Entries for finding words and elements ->
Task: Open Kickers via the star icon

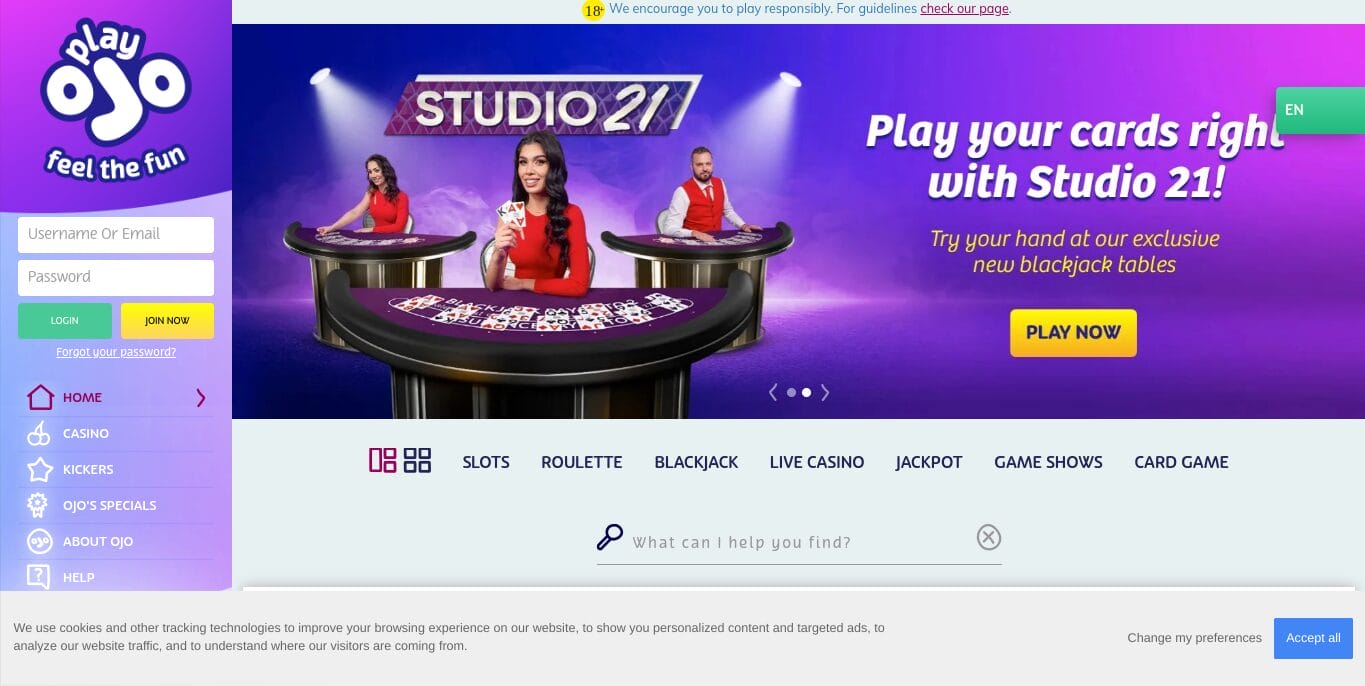Action: click(x=40, y=469)
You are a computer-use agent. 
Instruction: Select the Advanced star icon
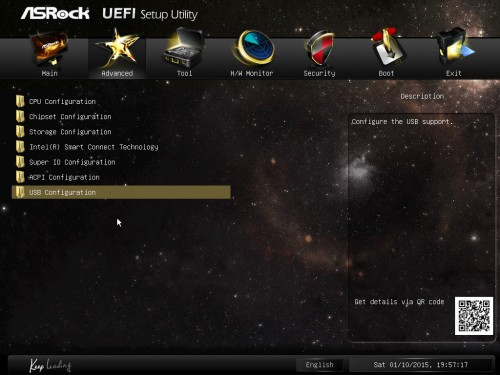coord(118,49)
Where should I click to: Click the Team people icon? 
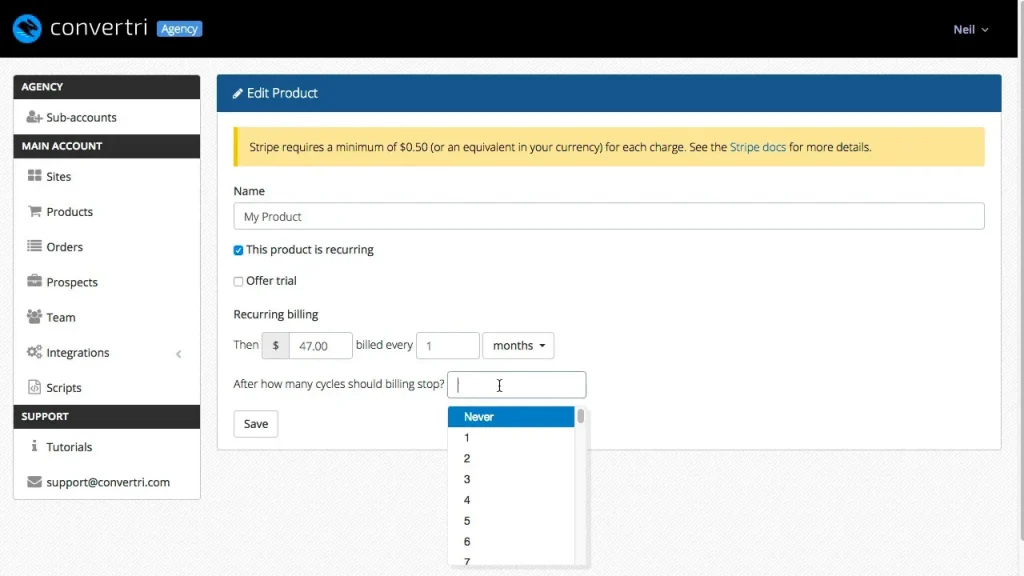34,317
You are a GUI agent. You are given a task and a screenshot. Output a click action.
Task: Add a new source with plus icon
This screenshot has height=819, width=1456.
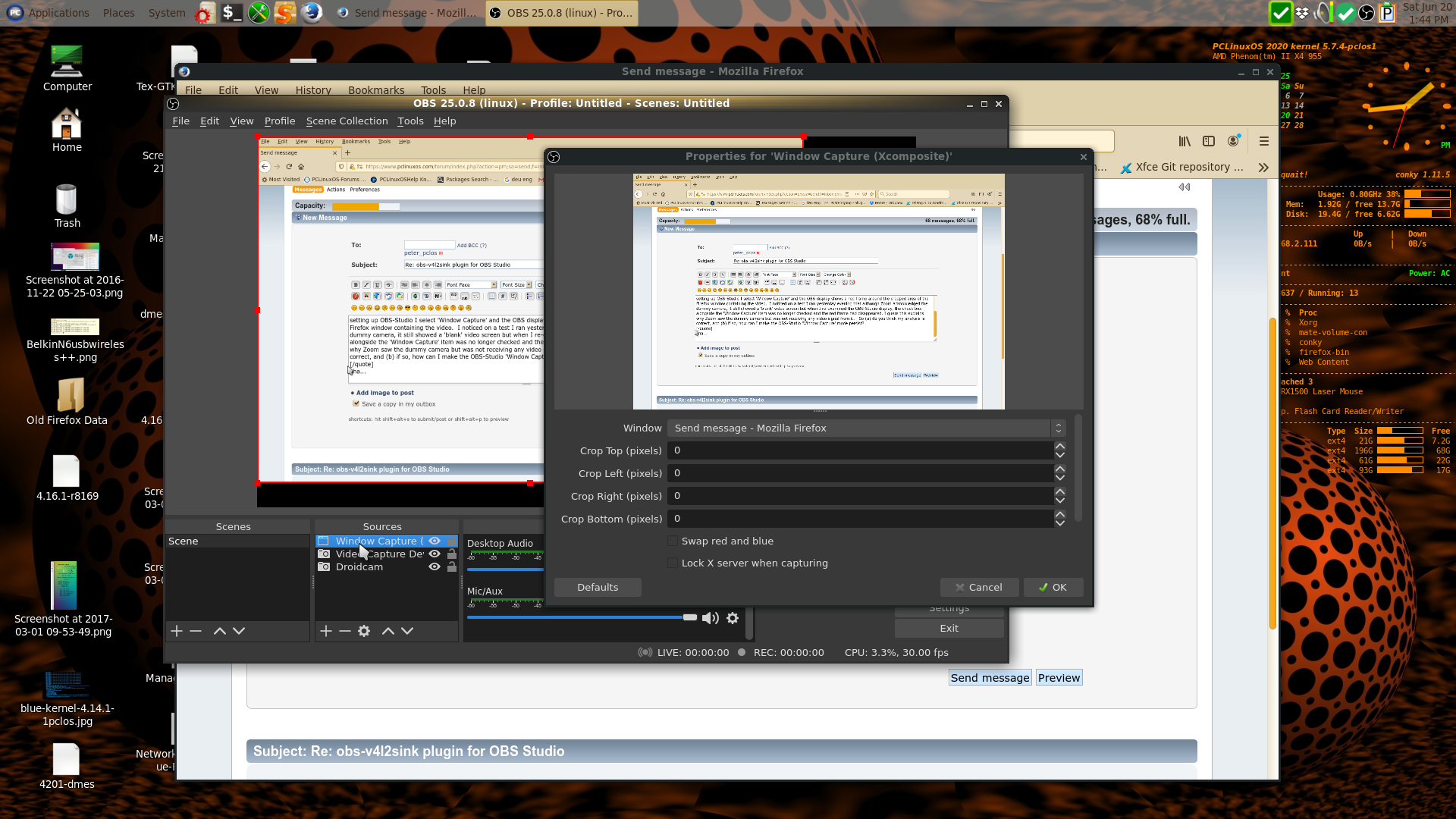click(326, 631)
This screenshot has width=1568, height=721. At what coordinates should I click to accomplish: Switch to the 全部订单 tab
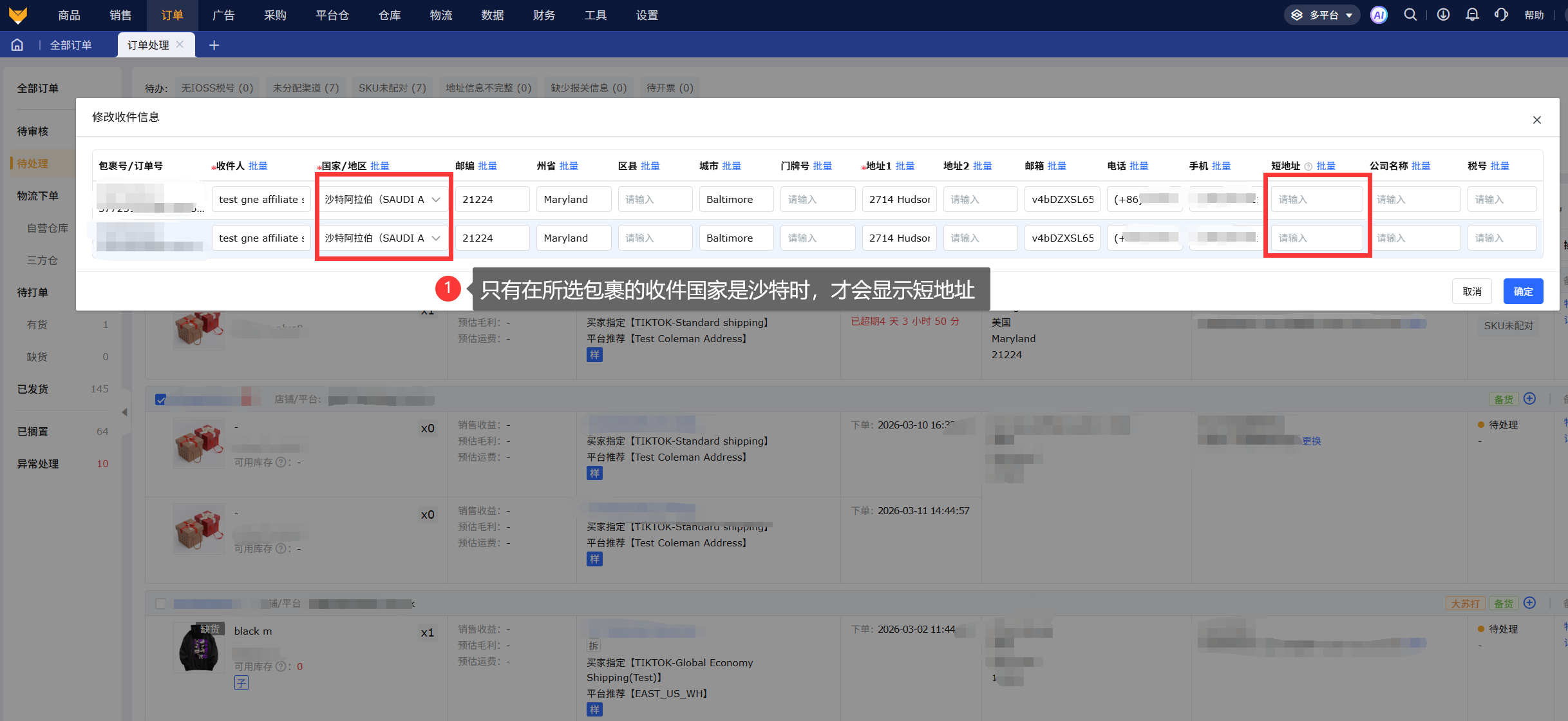click(x=71, y=44)
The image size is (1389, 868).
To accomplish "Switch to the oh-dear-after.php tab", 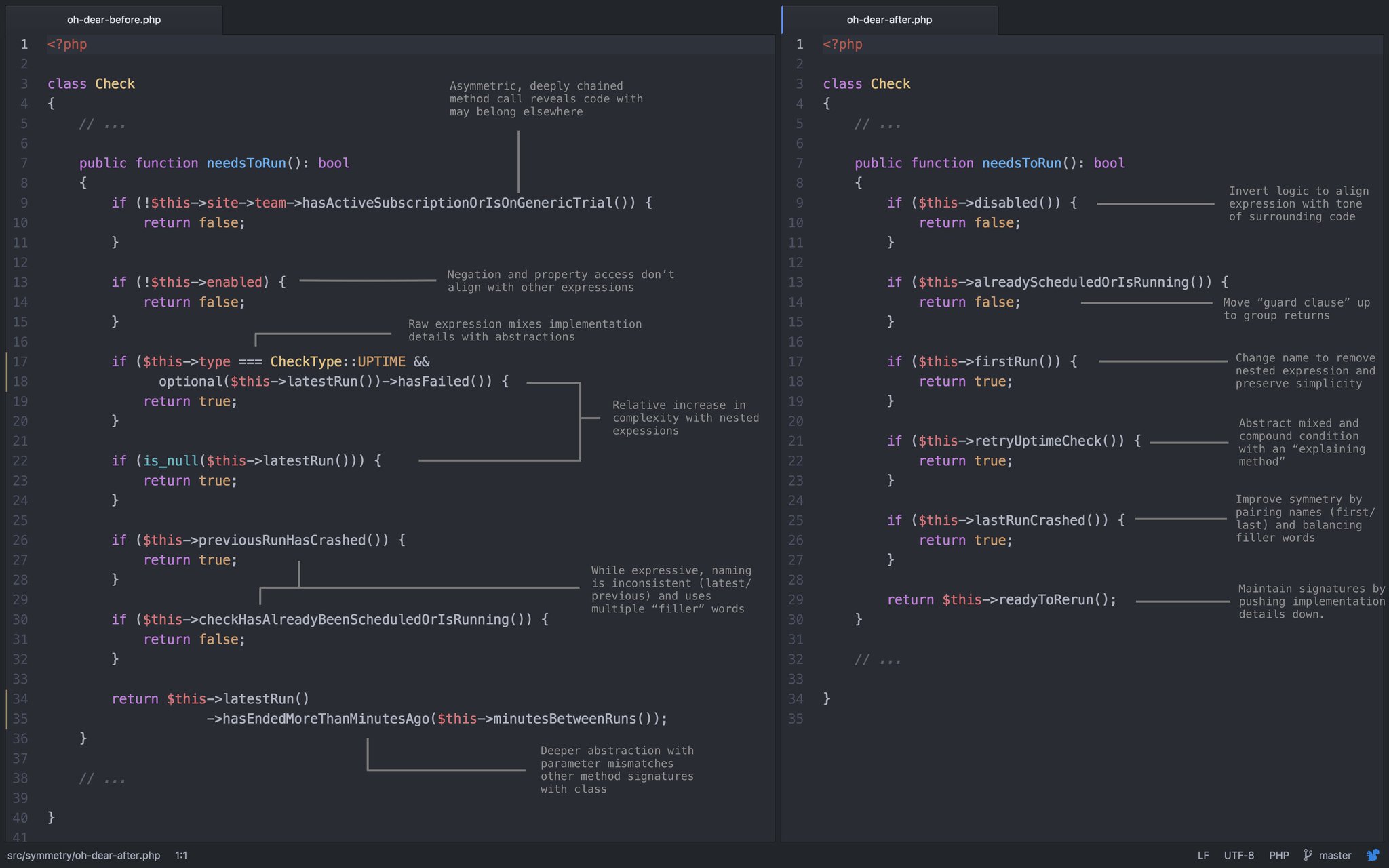I will (888, 20).
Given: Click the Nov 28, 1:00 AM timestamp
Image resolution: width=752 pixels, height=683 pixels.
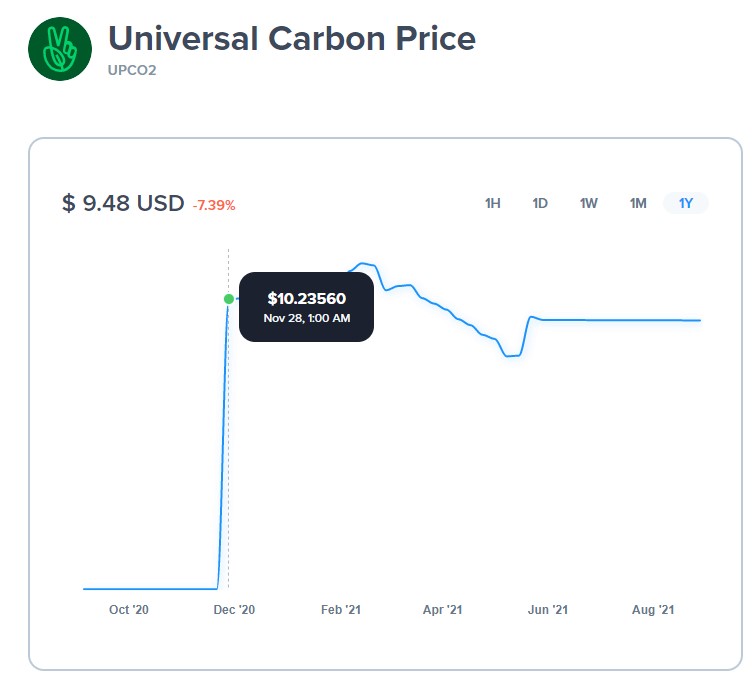Looking at the screenshot, I should click(x=306, y=318).
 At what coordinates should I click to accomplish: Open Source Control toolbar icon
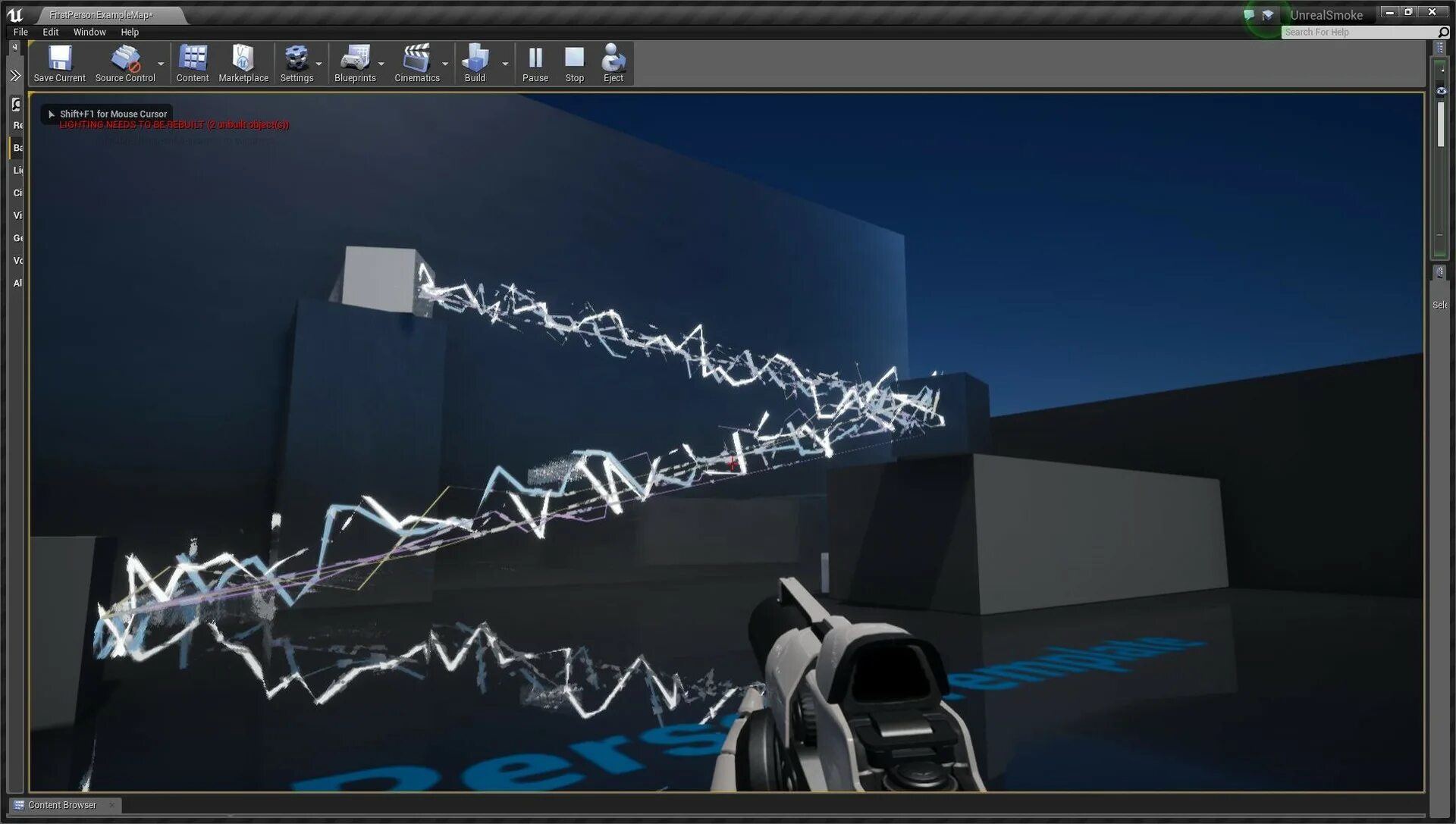tap(125, 58)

WORK TO BE COMPLETED -> Return the material above word for word, from its first line up to and including the line with "click(x=71, y=44)". Leave the pictures out.

ANSWER TO THE TASK ->
Task: Open Kickers via the star icon

Action: click(x=40, y=469)
You are a computer-use agent. 
Instruction: Select the Advanced star icon
coord(118,49)
Where should I click to: Click the Team people icon? 
34,317
You are a GUI agent. You are given a task and a screenshot. Output a click action.
Task: Add a new source with plus icon
This screenshot has height=819, width=1456.
click(326, 631)
This screenshot has width=1568, height=721. At what coordinates should I click to accomplish: Switch to the 全部订单 tab
click(x=71, y=44)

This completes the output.